A Rust implementation of the CVM Distinct Elements counting algorithm#
This library implements the algorithm described in
Chakraborty, S., Vinodchandran, N. V., & Meel, K. S. (2022). Distinct Elements in Streams: An Algorithm for the (Text) Book. 6 pages, 727571 bytes. https://doi.org/10.4230/LIPIcs.ESA.2022.34
The accompanying article in Quanta is here: https://www.quantamagazine.org/computer-scientists-invent-an-efficient-new-way-to-count-20240516/
Installation#
Binaries and installation instructions are available for x64 Linux, Apple Silicon and Intel, and x64 Windows in releases
You can also build your own if you have Rust installed: cargo install cvmcount.
CLI Example#
cvmcount -t file.txt -e 0.8 -d 0.1 -s 5000
-t --tokens: a valid path to a text file
-e --epsilon: how close you want your estimate to be to the true number of distinct tokens. A smaller ε means you require a more precise estimate. For example, ε = 0.05 means you want your estimate to be within 5 % of the actual value. An epsilon of 0.8 is a good starting point for most applications.

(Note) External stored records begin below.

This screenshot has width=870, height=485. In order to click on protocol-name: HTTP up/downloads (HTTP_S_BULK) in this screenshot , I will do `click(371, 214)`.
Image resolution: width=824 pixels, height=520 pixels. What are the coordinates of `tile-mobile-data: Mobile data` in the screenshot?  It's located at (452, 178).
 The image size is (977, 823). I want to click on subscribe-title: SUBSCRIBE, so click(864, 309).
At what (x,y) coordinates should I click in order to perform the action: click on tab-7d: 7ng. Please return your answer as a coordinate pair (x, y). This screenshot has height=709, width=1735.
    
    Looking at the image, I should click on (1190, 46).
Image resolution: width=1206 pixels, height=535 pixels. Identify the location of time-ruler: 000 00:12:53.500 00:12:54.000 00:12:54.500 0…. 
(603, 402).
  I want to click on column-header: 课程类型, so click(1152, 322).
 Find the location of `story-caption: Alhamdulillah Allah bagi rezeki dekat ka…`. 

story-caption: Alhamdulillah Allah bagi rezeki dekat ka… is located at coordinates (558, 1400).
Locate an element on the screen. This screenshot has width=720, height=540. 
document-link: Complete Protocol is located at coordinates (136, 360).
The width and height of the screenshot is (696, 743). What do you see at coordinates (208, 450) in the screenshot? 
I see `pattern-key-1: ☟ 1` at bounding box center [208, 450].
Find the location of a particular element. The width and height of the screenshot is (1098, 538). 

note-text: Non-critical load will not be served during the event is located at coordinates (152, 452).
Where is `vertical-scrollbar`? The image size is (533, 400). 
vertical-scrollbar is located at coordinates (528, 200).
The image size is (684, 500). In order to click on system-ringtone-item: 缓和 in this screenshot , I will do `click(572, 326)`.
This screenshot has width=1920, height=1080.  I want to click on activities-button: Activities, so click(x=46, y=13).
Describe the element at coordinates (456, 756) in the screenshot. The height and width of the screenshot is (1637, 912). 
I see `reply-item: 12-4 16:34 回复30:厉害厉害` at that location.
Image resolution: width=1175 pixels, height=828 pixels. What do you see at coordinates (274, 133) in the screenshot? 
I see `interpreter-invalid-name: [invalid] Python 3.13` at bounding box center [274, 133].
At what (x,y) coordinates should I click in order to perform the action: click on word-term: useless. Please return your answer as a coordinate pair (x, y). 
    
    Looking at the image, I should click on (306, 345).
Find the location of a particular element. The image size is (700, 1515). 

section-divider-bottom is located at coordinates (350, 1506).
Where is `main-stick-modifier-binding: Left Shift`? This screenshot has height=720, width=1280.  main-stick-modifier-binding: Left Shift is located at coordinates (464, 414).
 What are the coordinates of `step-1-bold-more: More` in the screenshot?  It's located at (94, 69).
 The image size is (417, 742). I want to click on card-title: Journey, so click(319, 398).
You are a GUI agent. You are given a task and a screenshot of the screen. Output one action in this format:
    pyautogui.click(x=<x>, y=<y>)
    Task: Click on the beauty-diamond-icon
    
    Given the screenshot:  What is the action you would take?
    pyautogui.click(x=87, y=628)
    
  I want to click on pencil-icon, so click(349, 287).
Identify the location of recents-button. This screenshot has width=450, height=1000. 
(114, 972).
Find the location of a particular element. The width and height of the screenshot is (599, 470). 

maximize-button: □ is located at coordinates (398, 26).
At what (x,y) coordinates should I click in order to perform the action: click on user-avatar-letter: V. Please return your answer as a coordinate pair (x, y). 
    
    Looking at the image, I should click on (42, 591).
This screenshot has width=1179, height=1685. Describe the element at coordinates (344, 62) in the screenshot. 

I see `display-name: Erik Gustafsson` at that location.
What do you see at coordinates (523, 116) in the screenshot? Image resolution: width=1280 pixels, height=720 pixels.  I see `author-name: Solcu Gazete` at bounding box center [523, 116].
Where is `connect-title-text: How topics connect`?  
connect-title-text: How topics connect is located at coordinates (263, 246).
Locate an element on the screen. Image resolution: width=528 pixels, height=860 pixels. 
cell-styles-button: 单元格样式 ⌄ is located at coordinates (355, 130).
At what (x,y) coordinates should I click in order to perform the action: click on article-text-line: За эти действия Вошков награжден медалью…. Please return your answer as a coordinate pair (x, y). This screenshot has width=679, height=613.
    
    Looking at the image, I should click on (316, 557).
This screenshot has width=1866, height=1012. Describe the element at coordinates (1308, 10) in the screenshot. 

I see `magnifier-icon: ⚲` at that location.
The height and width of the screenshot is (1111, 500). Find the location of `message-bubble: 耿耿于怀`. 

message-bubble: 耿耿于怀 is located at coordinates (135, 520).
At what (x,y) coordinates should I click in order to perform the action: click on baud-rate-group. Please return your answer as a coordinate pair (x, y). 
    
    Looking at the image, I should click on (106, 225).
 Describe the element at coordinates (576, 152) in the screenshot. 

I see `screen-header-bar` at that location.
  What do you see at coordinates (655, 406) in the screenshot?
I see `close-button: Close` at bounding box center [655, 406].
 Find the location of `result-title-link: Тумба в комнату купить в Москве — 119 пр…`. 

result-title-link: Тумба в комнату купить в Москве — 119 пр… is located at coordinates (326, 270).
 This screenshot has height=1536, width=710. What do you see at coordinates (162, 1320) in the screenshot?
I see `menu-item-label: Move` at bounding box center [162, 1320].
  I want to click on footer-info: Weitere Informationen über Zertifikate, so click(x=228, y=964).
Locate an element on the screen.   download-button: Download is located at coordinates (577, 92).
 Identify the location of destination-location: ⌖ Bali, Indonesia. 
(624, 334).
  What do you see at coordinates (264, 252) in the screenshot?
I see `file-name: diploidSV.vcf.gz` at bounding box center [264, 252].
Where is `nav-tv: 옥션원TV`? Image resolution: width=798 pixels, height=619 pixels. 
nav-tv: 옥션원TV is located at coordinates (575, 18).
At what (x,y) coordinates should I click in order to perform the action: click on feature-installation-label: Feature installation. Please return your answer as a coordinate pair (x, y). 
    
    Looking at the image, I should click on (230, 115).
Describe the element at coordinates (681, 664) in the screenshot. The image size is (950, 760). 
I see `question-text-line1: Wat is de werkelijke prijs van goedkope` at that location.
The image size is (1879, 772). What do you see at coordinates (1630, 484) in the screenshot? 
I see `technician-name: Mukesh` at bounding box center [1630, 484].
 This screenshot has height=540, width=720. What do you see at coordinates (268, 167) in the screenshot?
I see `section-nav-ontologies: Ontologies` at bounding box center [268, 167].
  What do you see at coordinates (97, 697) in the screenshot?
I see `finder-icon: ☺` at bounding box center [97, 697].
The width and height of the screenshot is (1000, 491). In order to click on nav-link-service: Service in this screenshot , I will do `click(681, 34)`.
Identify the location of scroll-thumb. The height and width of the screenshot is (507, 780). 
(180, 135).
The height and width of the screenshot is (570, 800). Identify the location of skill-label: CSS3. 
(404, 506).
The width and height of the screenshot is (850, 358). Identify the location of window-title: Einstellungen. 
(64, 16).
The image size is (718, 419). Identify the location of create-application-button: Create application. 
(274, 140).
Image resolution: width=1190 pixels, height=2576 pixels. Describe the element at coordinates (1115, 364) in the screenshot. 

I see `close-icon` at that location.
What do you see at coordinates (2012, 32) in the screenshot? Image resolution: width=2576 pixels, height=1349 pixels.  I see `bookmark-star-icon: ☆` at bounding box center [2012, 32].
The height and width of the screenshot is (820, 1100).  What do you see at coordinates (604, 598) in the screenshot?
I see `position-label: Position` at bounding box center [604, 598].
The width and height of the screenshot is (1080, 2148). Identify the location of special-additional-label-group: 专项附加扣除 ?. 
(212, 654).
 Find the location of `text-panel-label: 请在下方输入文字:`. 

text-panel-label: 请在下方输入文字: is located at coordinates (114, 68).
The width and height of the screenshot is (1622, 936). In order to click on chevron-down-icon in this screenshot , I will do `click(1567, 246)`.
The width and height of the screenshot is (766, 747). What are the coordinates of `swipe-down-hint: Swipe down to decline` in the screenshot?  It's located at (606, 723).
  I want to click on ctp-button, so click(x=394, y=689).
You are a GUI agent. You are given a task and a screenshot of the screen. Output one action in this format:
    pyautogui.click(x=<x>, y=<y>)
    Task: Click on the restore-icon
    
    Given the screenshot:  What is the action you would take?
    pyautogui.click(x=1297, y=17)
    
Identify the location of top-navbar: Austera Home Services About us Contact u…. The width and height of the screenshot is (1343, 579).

-d --delta: the level of certainty that the algorithm's estimate will fall within your desired accuracy range. A higher confidence (e.g. 99.9 %) means you're very sure the estimate will be accurate, while a lower confidence (e.g. 90 %) means there's a higher chance the estimate may be outside your desired range. A delta of 0.1 is a good starting point for most applications.
-s --streamsize: this is used to determine buffer size and can be a loose approximation. The closer it is to the stream size, the more accurate the results.
The --help option is available.
Note#
If you're thinking about using this library, you presumably know that it only provides an estimate (within the specified bounds), similar to something like HyperLogLog. You are trading accuracy for speed!
Perf#
Calculating the unique tokens in a 418K UTF-8 text file takes 18.6 ms ± 0.3 ms on an M2 Pro
Implementation Details#
This library strips punctuation from input tokens using a regex. I assume there is a small performance penalty, but it seems like a small price to pay for increased practicality.